Selected excerpt:
--- START ---
The top 10 vehicles in the Netherlands in December in terms of registrations were all 100% electric vehicles.

December was the second best month ever in the Dutch market for plugin vehicle sales, with 23,150 plugin registrations. That score was only behind the all-time record set a year ago when the EU’s CO2 fleet rules joined local fiscal changes to create the mother of all inflated record months — over 30,000 plugin vehicles were registered in one month. That translated into a Norway-like 72% plugin vehicle (PEV) share, with 69% share from just full battery-electric vehicles (BEV).

Sure, with numbers a step below what we had a year ago, shares aren’t as impressive, but still, the plugin share last month reached 65% (59% BEV alone), pulling the 2021 plugin share to 30% (20% BEV). That’s a positive increase over the previous year’s result of 25% (21% BEV). Although, one should highlight that growth came from PHEVs (from 4% in 2020 to 10% in 2021), not from BEVs (down from 21% to 20%). Something for the local policymakers to think about….

Still, these numbers are well above the 15% plugin share of 2019 and the 6% of 2018, so one can’t really complain too much, and although BEVs represented 82% of plugin registrations in 2020, to just the 67% of this year, growth is growth, so the Dutch market continues on the right track.

Looking into 2022, after the usual sales hangover in Q1, something this market is used to, expect things to pick up again around Q2/Q3, ending 2022 with another great result and probably pulling the plugin share well above the 30% mark.

Looking at last month’s best sellers, and comparing the results to the last December peak, we are now witnessing a much more democratic ranking. In December 2020, the Volkswagen ID.3 represented 20% of the registrations. Last month’s winner, the Skoda Enyaq, had just 7% of all plugin vehicle registrations. This is another sign of a maturing market, where choice expands at a faster rate than the market itself, leading to lower shares of the leading models and an increased balance between the players in the market.
--- END ---
Page and screen pointing data:
--- START ---
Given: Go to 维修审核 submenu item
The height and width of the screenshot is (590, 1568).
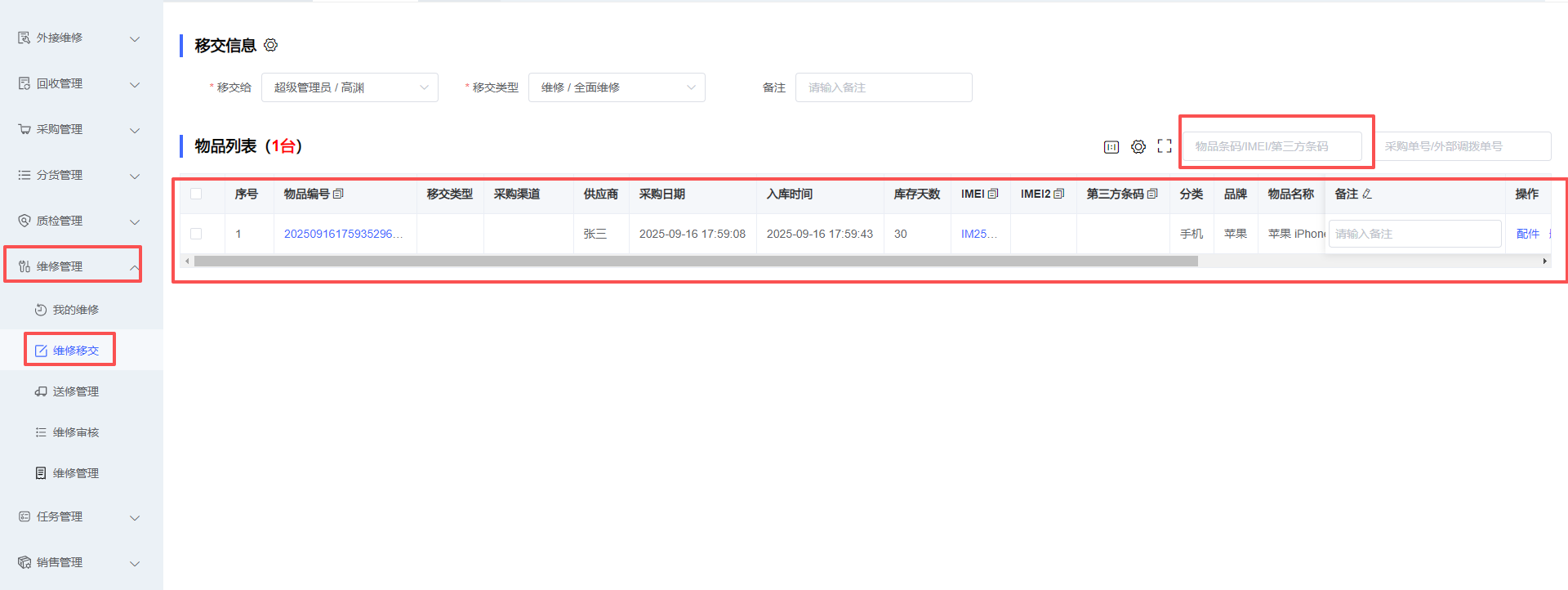Looking at the screenshot, I should 75,432.
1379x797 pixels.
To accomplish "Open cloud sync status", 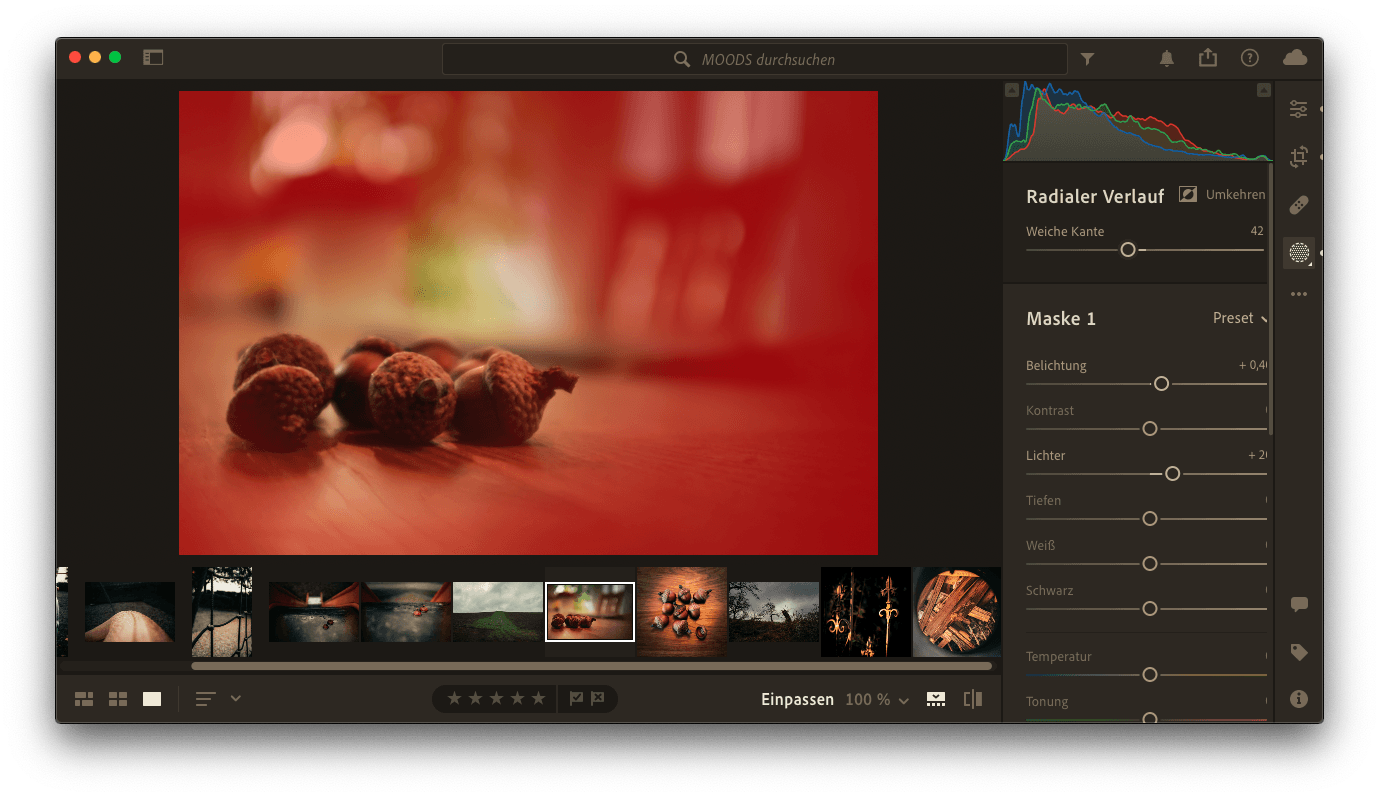I will (1295, 58).
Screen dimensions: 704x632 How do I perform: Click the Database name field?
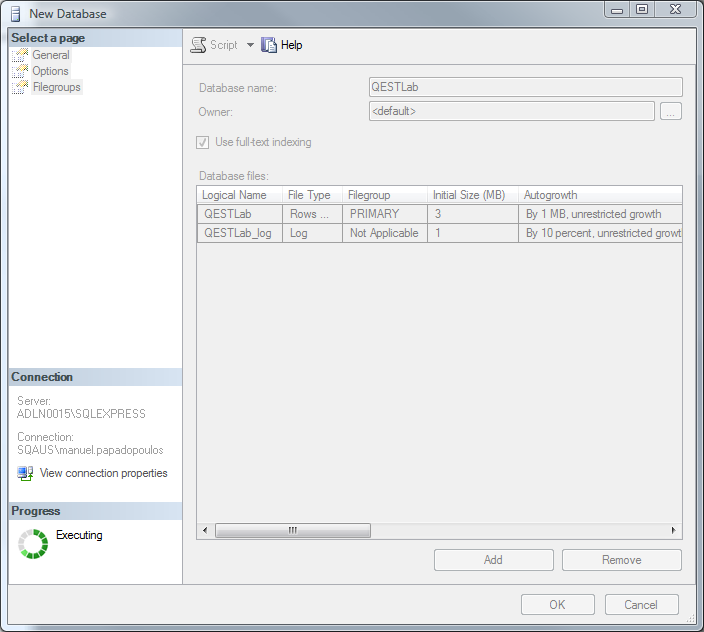525,87
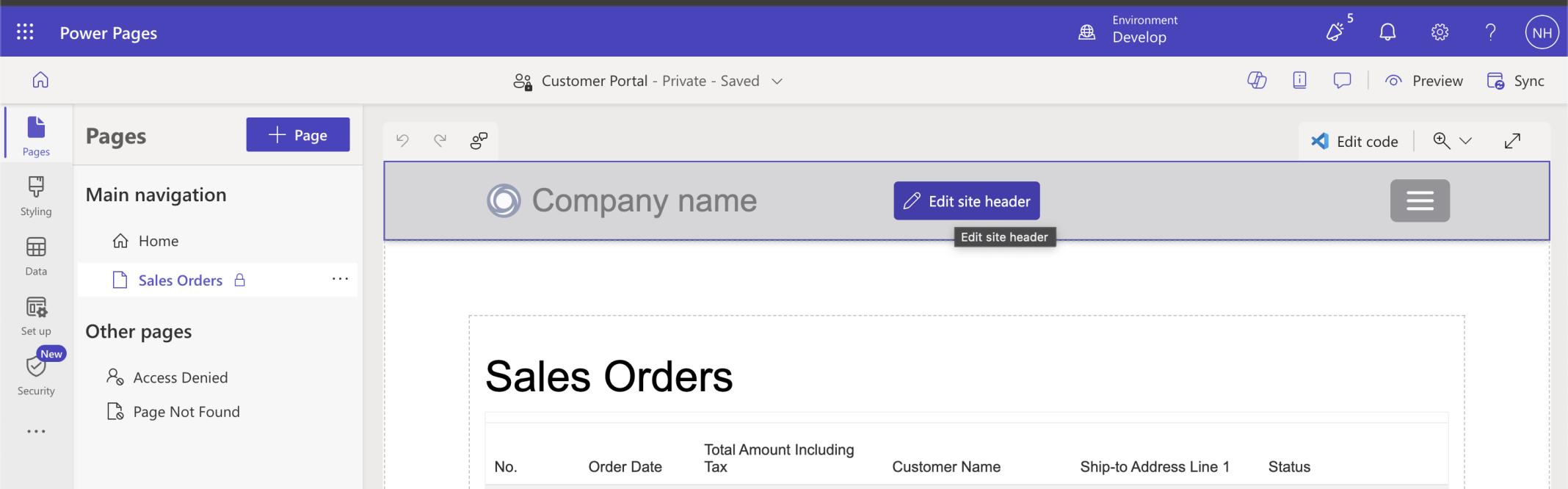Open the Copilot icon
This screenshot has width=1568, height=489.
click(x=1257, y=81)
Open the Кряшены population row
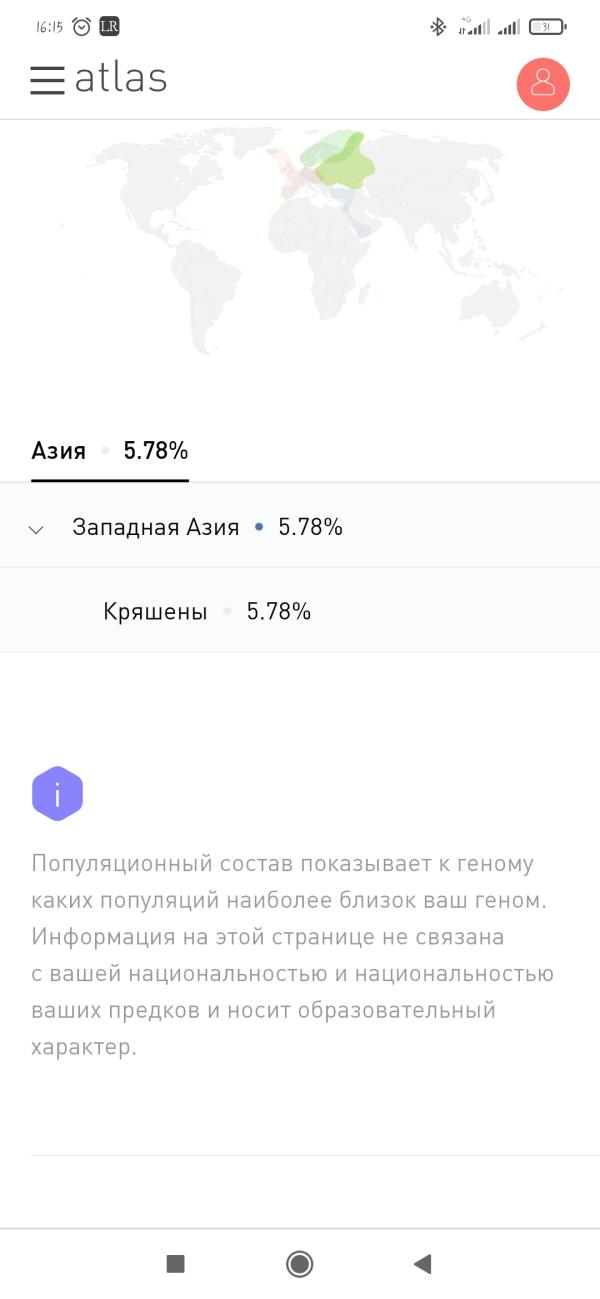Viewport: 600px width, 1299px height. point(300,611)
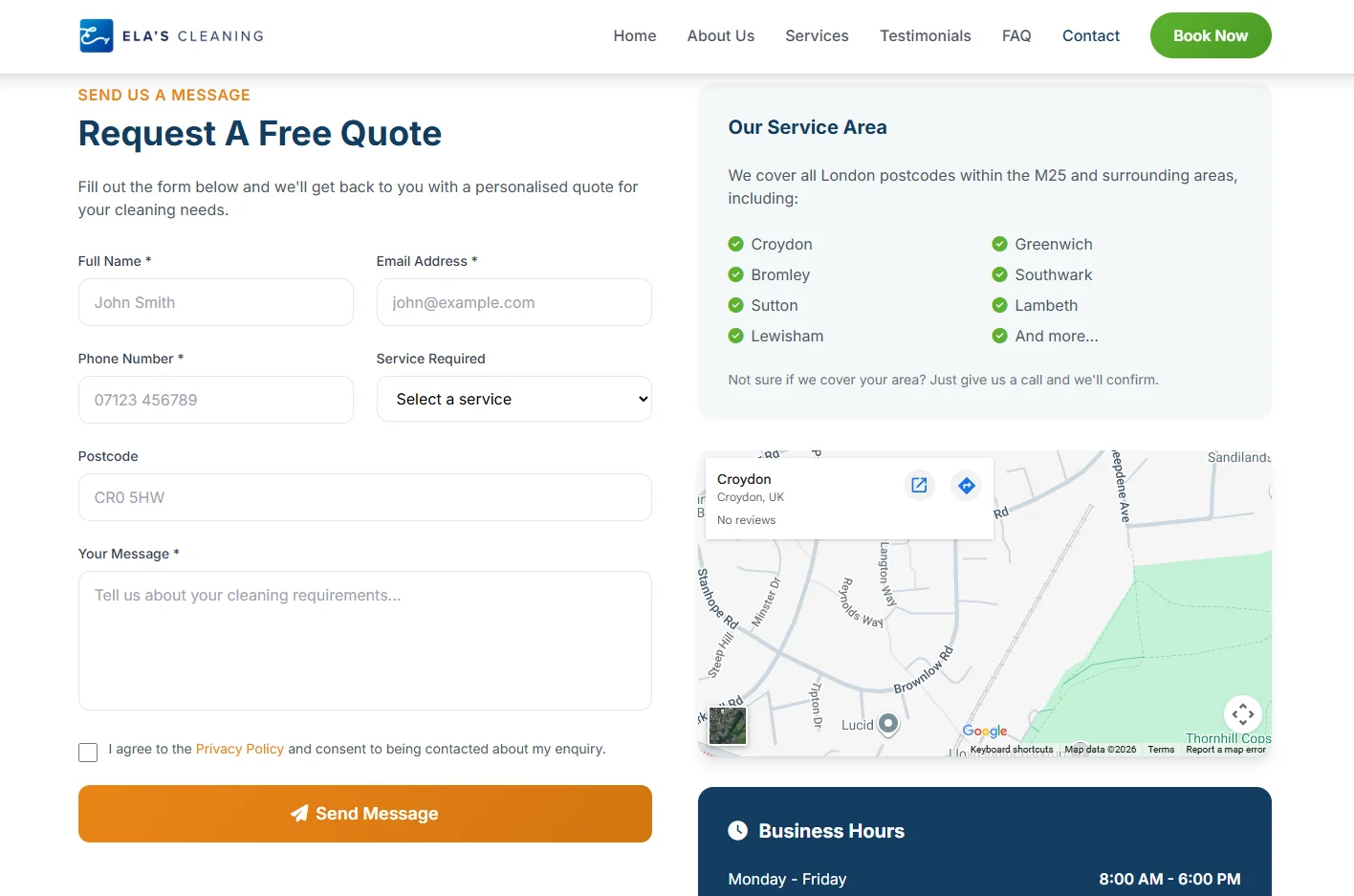The width and height of the screenshot is (1354, 896).
Task: Click the Google logo on the map
Action: coord(985,731)
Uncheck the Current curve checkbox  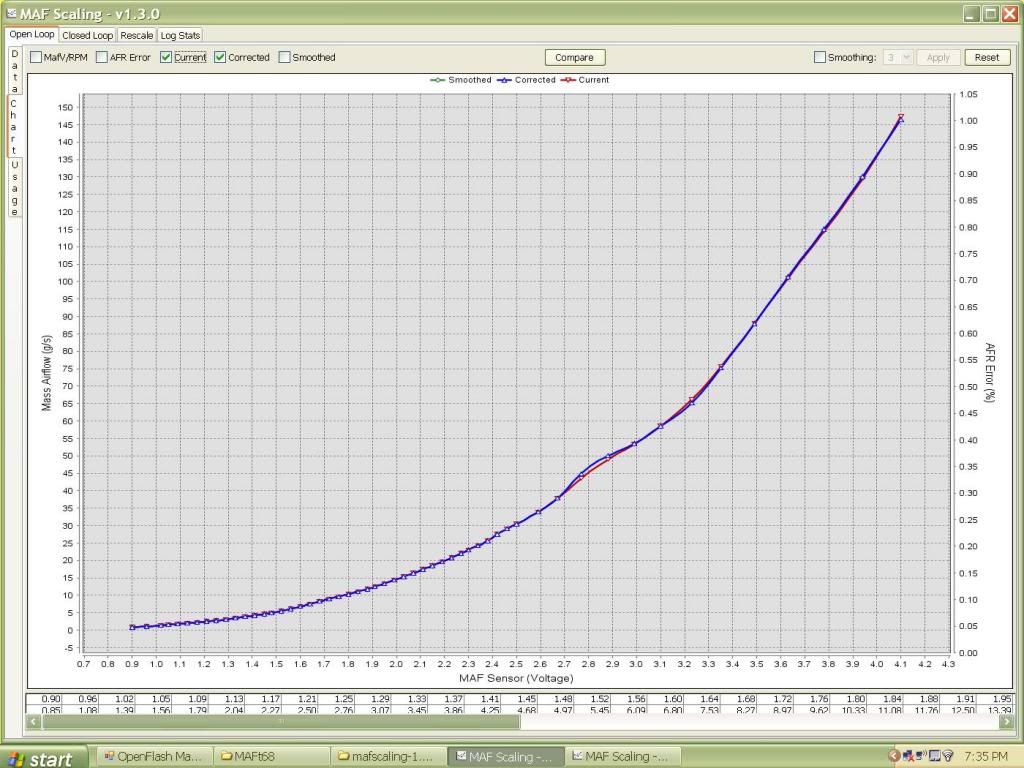167,58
--- END ---
Instructions to follow: Copy the Dutch plugin sales article from "Sure, with numbers" to "to think about….", swapping "policymakers" for "lawmakers". The records have no connection to the Dutch plugin sales article.

Result:
Sure, with numbers a step below what we had a year ago, shares aren’t as impressive, but still, the plugin share last month reached 65% (59% BEV alone), pulling the 2021 plugin share to 30% (20% BEV). That’s a positive increase over the previous year’s result of 25% (21% BEV). Although, one should highlight that growth came from PHEVs (from 4% in 2020 to 10% in 2021), not from BEVs (down from 21% to 20%). Something for the local lawmakers to think about….